After reading the code I noticed prediction modeling heavily relies on the KeyStats, however data is extremely limited. Would it not be SUPER beneficial to back fill this data with a record per quarter (the provided data is very erratic, yet most 'feature' data points are provided be the company every quarter).
In addition to this, a cron or a simple get_missing_quartly_keystats.py script that can be invoked on demand to fill in new stats to accommodate longevity and modern accuracy of this project would help this project modeling become more accurate (more data sets), but also bring it closer to becoming a practical live use tool.

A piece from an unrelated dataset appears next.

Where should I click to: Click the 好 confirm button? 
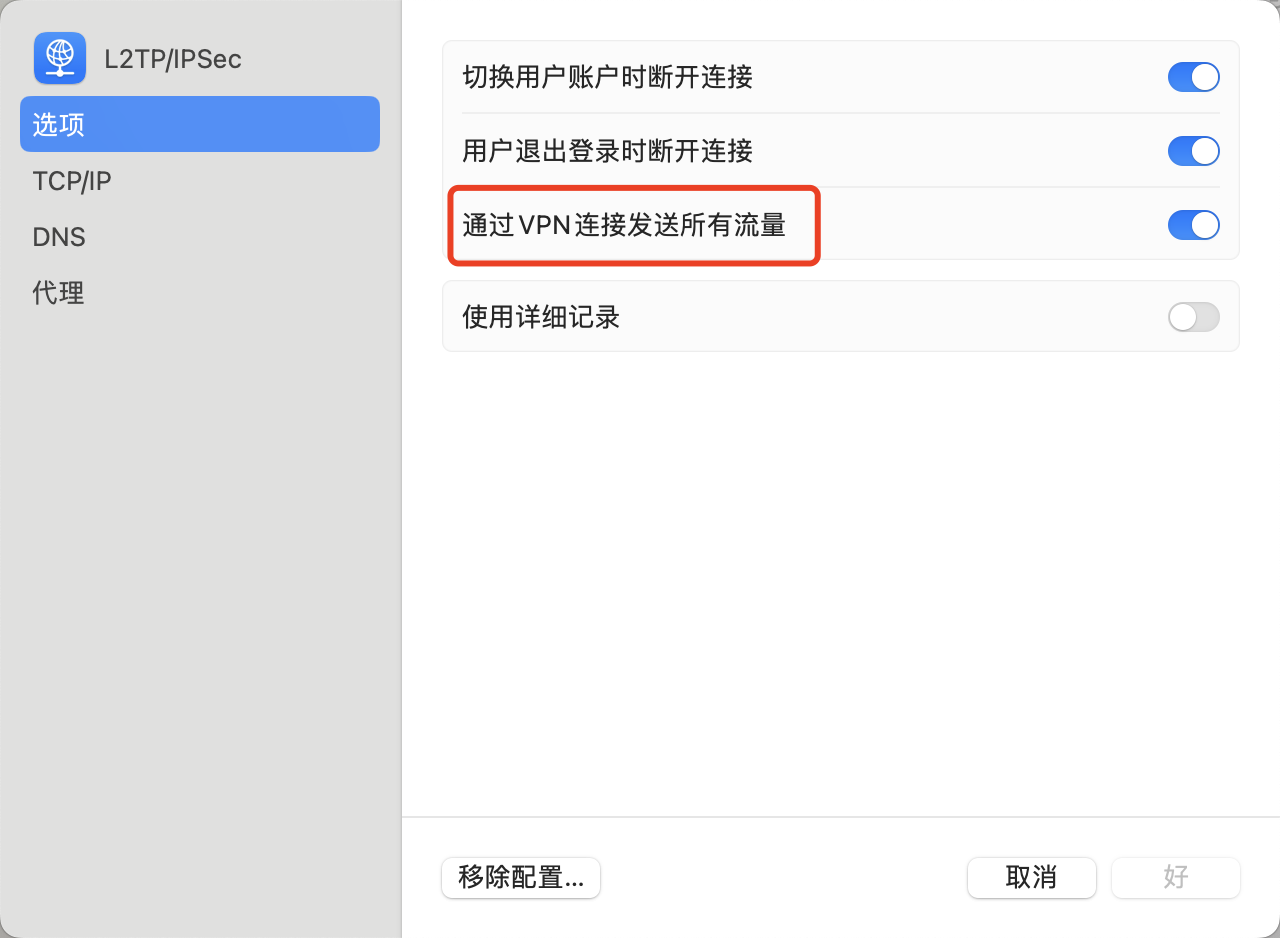(1175, 877)
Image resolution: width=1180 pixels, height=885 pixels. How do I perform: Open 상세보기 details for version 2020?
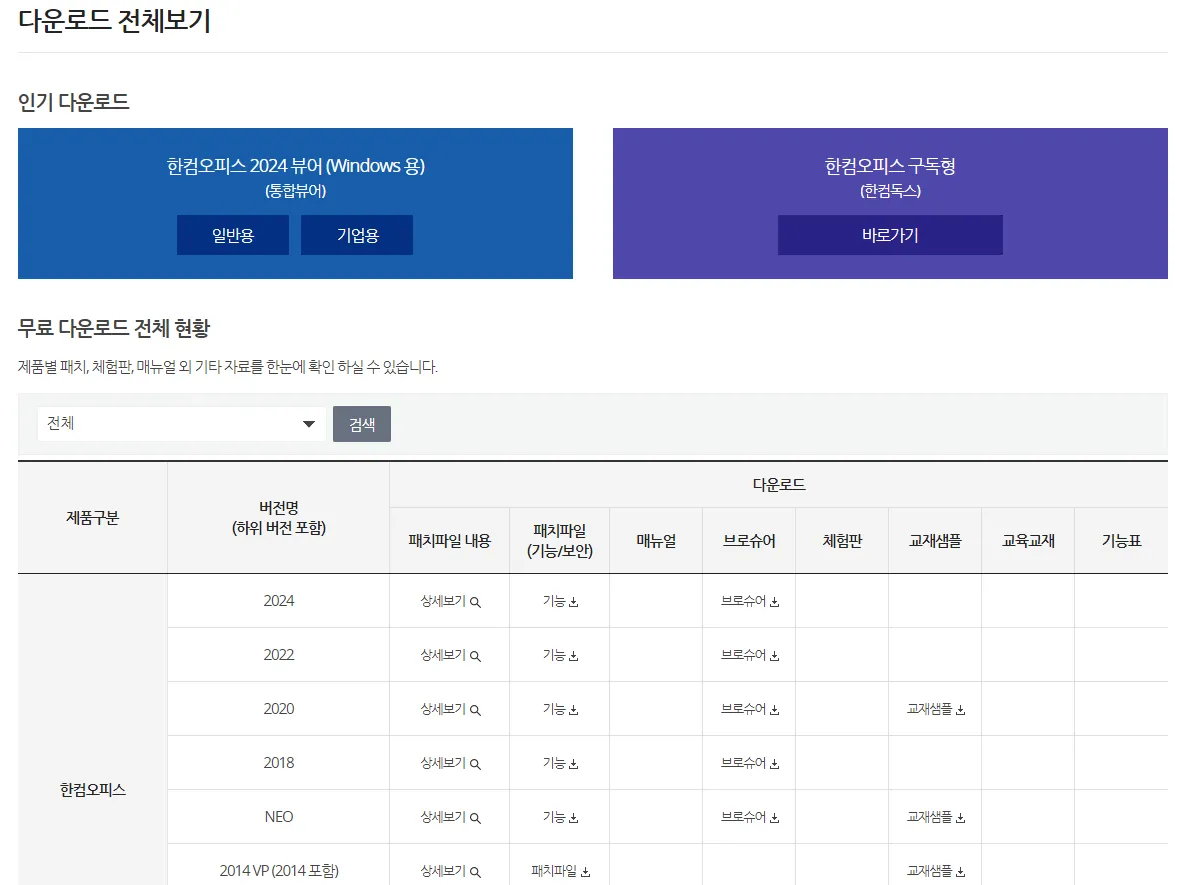[x=449, y=708]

Most of the historical quarterly features
data points can be found directly or through calculations on https://www.macrotrends.net/. Example: https://www.macrotrends.net/stocks/charts/GNW/genworth-financial/financial-statements
There are many categories with sub categories that can most likely be scraped and parsed. For example, the full historical market cap chart served here: https://www.macrotrends.net/stocks/charts/GNW/genworth-financial/market-cap
can be parsed out as in the html is a <script> tag that defines var chartData
with all the values by date.
between the balance sheets and financial records they provide you may even find other influential data points to add to the ML portion of this script.
Let me know what you think, or if my logic is simply way off. If you think it is a good Idea I can help out with refactoring!